As they struggle against
their abductors, they are bundled into vehicles without number plates,
their eyes covered with blindfolds that they are not allowed to remove
throughout their detention, their hands bound and their mouths gagged.
They are then driven to unknown destinations, possibly farm houses in
the periphery of the city. In these locations they, and other youth,
are subjected to various forms of torture, including denial of food
for long periods, electric shocks and beatings on the soles of their
feet. Their eyes continuously masked, they lose track of night and day.
They are driven every few days to new torture chambers, grilled about
their role in the bomb blasts and coerced to agree about their alleged
role in the blasts and their sympathies with international jehad. They
are continuously battered with communally-charged taunts by the interrogating
policemen. Some succumb by signing blank confession papers; others stoutly
resist.
Their hapless families are,
of course, not informed by the police about the detention. They are
sometimes informed by witnesses of the police abduction. Many are poorly
educated and impoverished, desperate, but unable to comprehend how to
set about finding their loved ones. They contact the police, who deny
any knowledge of the missing men. Others frantically contact lawyers
and human rights organisations to file habeas corpus petitions in the
high court. These are heard without urgency by the judges, and the police
routinely deny, in court, that the missing men are in their custody.

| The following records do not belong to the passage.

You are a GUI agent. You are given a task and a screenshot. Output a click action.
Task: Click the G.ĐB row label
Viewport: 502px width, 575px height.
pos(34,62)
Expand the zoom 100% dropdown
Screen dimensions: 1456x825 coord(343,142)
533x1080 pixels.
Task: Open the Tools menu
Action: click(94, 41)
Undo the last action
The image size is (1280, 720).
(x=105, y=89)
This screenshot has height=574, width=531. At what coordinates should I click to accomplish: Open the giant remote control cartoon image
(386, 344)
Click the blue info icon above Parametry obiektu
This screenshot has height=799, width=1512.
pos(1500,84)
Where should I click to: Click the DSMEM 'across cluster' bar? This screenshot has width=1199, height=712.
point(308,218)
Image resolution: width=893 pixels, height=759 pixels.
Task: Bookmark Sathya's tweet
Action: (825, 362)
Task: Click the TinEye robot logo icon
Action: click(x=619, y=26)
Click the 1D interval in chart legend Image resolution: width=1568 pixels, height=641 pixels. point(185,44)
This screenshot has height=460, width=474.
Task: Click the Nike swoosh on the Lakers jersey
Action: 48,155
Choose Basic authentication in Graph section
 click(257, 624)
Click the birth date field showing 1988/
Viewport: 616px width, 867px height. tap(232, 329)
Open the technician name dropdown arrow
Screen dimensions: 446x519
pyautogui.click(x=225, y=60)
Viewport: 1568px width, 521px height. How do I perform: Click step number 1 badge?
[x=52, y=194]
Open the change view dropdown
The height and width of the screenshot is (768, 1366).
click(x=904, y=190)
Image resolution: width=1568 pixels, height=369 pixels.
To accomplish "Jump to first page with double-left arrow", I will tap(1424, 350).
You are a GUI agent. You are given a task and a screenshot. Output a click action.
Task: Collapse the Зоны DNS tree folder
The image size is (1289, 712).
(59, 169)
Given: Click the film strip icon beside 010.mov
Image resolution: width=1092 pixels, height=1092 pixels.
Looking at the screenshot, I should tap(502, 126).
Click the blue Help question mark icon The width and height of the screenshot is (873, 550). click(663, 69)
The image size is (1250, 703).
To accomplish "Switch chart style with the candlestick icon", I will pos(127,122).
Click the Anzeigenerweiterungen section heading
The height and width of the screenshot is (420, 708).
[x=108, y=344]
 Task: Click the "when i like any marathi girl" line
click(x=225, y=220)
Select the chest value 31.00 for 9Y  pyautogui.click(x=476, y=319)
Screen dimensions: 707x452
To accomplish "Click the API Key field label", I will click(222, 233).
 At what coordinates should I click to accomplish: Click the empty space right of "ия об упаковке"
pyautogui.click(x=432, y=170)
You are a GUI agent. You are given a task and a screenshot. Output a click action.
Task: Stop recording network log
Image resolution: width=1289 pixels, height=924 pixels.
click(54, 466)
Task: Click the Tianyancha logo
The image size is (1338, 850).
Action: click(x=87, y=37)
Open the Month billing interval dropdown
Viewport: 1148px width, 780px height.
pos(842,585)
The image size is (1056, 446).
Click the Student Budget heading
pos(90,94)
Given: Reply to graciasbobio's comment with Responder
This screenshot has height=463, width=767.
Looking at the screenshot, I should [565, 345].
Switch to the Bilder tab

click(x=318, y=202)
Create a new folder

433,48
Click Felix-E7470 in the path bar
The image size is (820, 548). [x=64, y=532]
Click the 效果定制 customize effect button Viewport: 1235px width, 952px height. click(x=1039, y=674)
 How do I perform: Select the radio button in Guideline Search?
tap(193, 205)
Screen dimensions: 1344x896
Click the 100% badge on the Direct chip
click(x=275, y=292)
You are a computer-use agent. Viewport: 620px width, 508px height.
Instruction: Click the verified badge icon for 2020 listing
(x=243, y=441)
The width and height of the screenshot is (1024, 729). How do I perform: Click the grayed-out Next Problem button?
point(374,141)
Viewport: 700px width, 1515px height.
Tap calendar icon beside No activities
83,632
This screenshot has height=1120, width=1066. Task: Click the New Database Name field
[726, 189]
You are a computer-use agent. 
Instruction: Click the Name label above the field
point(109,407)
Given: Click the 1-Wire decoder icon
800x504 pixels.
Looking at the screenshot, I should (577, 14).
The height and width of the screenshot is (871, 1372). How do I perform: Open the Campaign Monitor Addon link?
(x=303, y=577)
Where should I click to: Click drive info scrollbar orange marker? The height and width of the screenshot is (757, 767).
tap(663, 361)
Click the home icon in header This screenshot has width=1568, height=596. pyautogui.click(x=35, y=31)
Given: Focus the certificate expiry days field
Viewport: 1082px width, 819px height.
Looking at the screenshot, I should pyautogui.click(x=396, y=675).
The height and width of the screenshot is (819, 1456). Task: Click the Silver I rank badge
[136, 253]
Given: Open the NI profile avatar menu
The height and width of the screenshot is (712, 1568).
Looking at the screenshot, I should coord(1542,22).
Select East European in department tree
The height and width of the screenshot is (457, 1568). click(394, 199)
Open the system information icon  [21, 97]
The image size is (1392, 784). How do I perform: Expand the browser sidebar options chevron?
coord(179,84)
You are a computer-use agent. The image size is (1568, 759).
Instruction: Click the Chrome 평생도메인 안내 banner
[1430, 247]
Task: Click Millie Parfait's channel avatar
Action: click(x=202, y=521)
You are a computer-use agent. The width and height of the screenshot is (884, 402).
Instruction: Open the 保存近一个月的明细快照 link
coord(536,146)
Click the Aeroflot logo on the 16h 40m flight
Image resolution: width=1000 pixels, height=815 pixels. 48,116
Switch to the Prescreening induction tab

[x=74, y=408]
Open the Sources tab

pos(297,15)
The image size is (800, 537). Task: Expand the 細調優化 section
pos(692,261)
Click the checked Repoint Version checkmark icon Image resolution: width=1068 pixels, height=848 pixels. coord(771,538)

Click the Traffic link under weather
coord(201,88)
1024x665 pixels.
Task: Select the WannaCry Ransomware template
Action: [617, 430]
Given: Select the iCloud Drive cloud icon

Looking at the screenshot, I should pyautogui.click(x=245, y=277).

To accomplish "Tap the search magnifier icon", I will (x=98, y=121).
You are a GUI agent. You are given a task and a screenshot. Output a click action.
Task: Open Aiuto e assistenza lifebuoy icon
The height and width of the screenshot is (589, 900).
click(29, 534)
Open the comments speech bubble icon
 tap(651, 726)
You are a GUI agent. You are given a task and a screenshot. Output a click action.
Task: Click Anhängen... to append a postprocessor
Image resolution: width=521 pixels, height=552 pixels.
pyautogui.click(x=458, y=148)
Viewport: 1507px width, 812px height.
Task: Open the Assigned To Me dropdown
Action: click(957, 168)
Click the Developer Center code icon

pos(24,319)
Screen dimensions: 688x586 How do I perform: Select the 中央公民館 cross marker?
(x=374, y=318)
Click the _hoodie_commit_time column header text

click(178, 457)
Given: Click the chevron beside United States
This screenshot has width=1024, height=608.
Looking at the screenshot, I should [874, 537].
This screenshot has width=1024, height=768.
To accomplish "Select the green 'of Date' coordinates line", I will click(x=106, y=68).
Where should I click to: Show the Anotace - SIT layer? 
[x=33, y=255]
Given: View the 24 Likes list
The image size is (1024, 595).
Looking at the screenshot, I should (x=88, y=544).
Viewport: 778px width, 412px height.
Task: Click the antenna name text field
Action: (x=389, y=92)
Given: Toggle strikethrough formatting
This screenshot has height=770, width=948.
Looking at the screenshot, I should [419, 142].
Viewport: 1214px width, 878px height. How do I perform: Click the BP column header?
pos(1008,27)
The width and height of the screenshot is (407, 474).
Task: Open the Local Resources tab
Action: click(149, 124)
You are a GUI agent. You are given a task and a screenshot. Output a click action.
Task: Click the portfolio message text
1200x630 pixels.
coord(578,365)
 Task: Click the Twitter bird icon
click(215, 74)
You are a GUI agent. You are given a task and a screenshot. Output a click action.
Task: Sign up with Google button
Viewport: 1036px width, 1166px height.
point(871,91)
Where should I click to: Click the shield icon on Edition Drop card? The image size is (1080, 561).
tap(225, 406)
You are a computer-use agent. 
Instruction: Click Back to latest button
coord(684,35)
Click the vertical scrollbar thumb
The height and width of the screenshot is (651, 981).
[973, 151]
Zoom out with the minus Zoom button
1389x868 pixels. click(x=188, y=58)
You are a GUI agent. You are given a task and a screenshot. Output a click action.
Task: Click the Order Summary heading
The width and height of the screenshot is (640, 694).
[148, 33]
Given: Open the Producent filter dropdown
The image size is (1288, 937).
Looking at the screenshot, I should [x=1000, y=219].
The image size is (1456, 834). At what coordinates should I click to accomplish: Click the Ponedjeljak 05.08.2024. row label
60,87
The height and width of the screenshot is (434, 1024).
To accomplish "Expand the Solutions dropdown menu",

However, in a few days, they are indeed produced by the same police
before magistrates, claiming that they were arrested just a day earlier.
It is not possible that the habeas corpus petitions by the families
of the youth could have been filed before their arrest by the police,
in anticipation of their future arrest by the police.
The fact-finding committee found “tell-tale signs of bodily abuse
obviously not self inflicted” in the incarcerated youth, including
“noticeable small scars of 1 cm diameter noted on external ears”
and “1 mm to 2 mm scars noted around nipples indicative of electricity
or needle entry”. Even jail records in three cases acknowledge
injuries. They were visibly traumatised, some vomited blood, and others
were severely dehydrated with swollen limbs and barely able to walk.
The Commission observed that since these injuries “are not self
inflicted, these obviously arose during police custody... [therefore]
custodial atrocities on young detainees, all minority persons, stand
proved”.
What is even more worrying
is that the magistrates abdicated their duties by wantonly ignoring
the visible signs of torture (some even noted later in jail records),
when the detained youth were presented before them. Even the high court
judges ignored Supreme Court guidelines by listing habeas corpus matters
for hearing only once a week, unmindful of the imminent threats to the
survival of the youth.
It is remarkable that even
after legal production, following prolonged interrogation under torture,
the police could still not charge most youth with involvement in the
bomb blasts. Instead, the police alleged the youths’ support for
international jehad been ‘proved’ by possession and propagation
of ‘inflammatory’ CDs and pamphlets. The remand case diaries
that I have in my possession describe these CDs as containing “Gujarat
communal incidents like showing burnt bodies, damaged houses, the statements
of victims as well as their relatives” and the other “clippings
like shooting and beheading of… western forces by jehadis”.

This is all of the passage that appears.